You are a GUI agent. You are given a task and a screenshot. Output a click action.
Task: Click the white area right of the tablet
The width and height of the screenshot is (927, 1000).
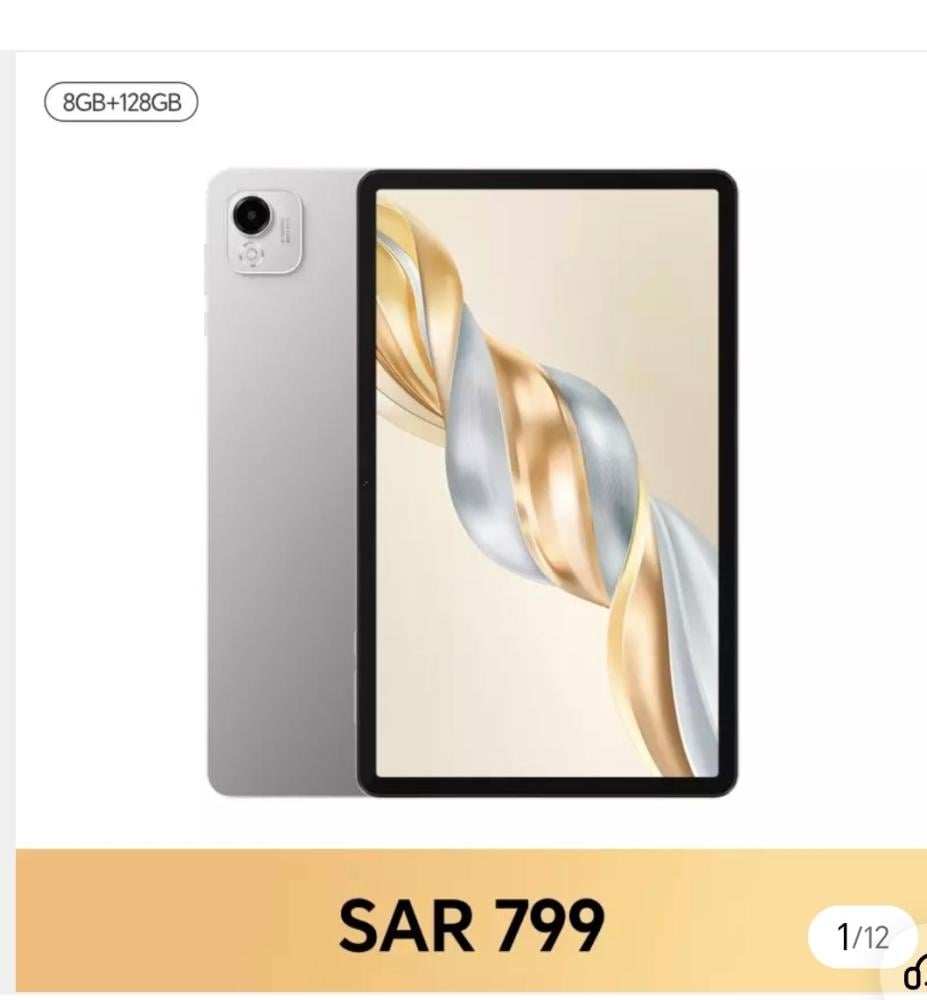click(829, 485)
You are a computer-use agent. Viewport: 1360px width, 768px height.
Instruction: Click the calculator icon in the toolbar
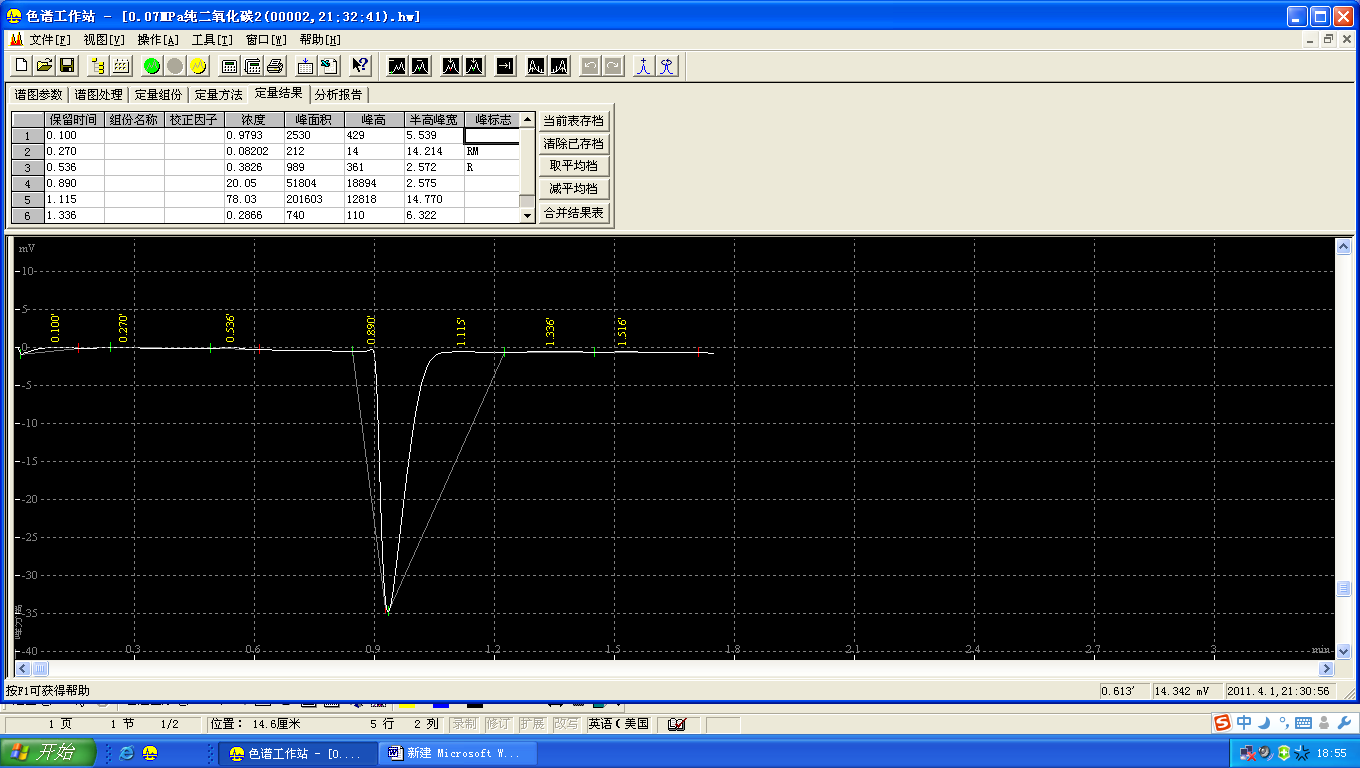point(230,66)
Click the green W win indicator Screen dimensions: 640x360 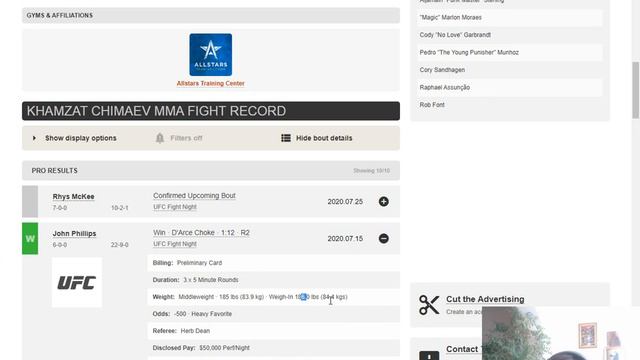pyautogui.click(x=30, y=238)
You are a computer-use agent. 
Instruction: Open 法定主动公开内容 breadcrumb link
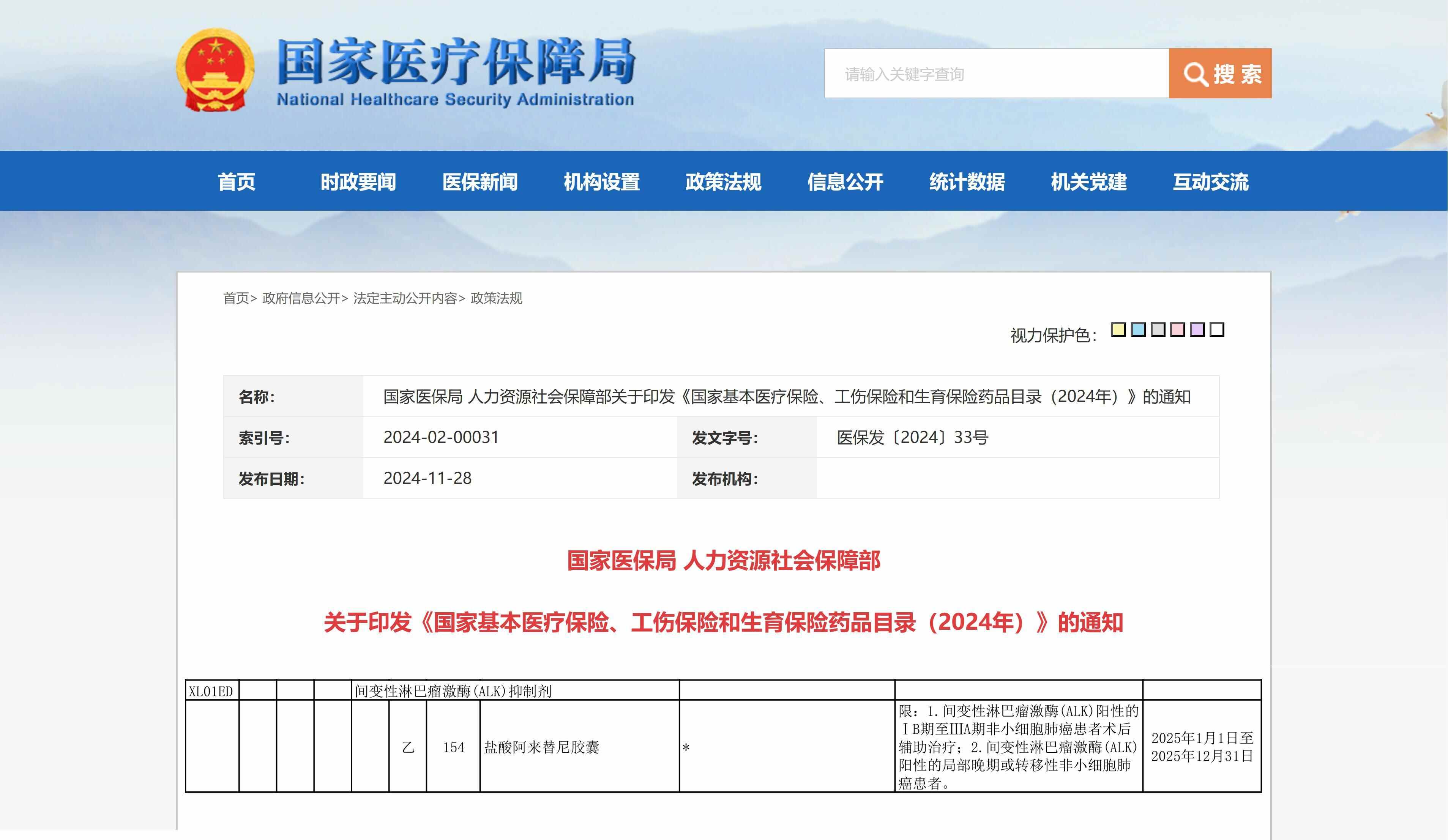click(405, 298)
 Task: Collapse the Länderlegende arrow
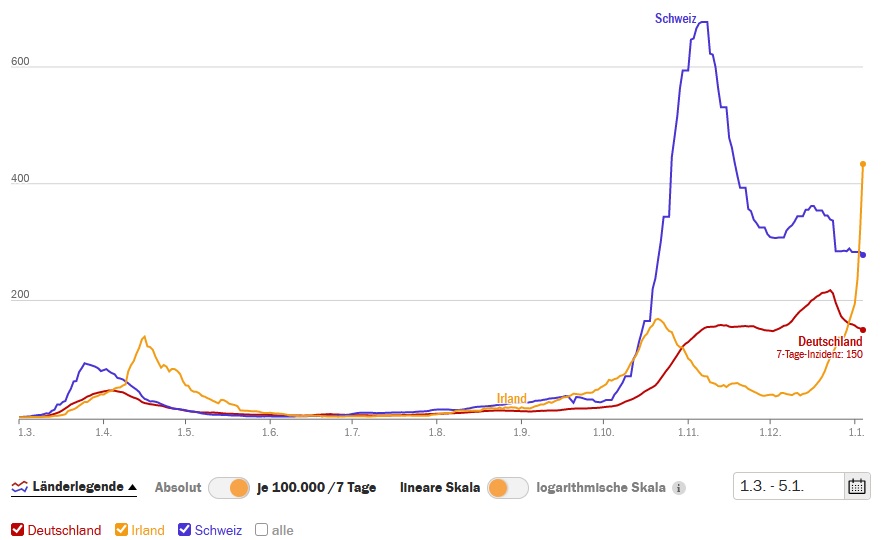point(132,488)
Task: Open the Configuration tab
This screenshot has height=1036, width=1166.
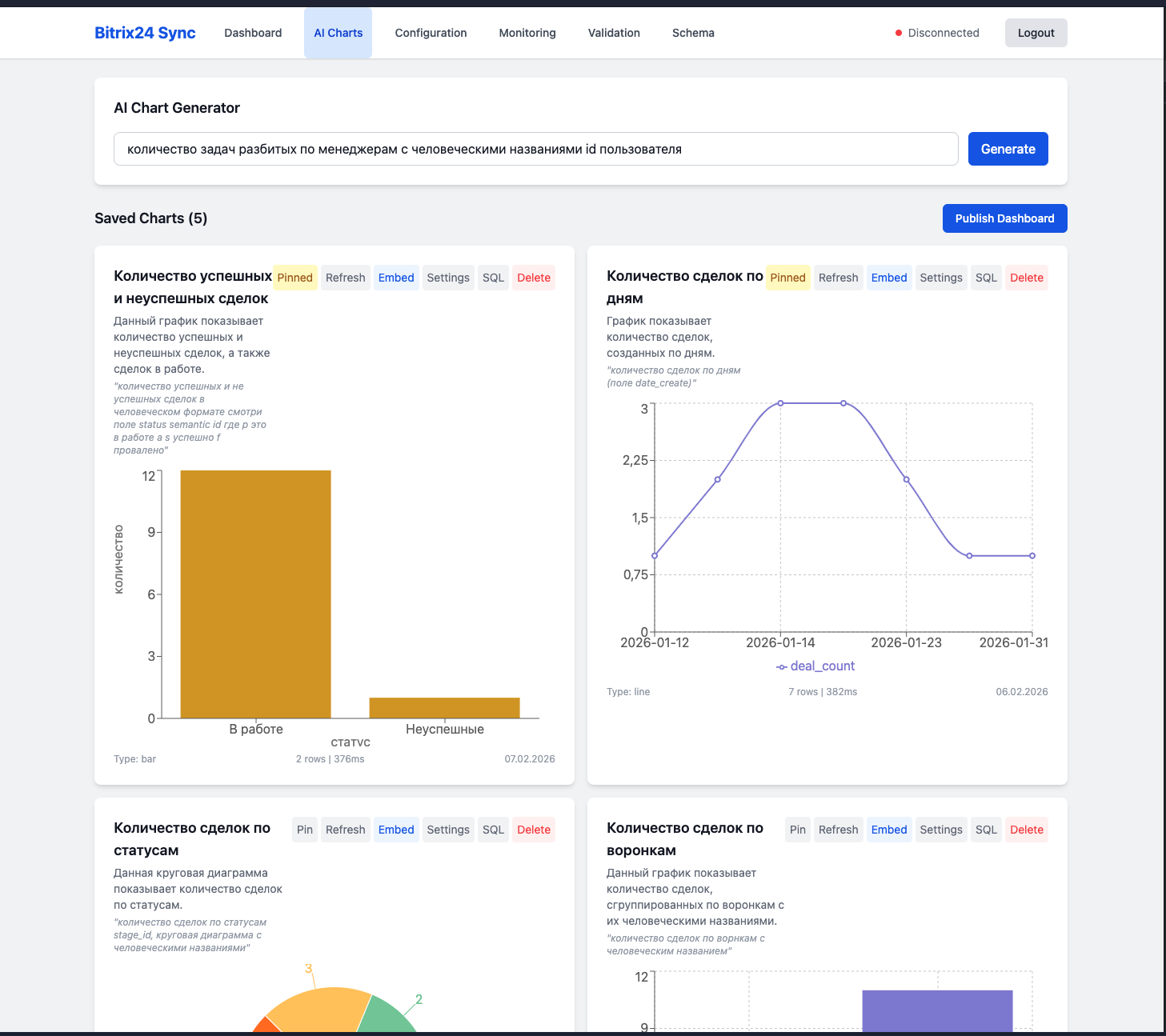Action: [x=431, y=33]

================

*WHAT IS ASKED*
Count the lines of the records above that contain the word "agent". Reply with the number only.

*EXPECTED ANSWER*
3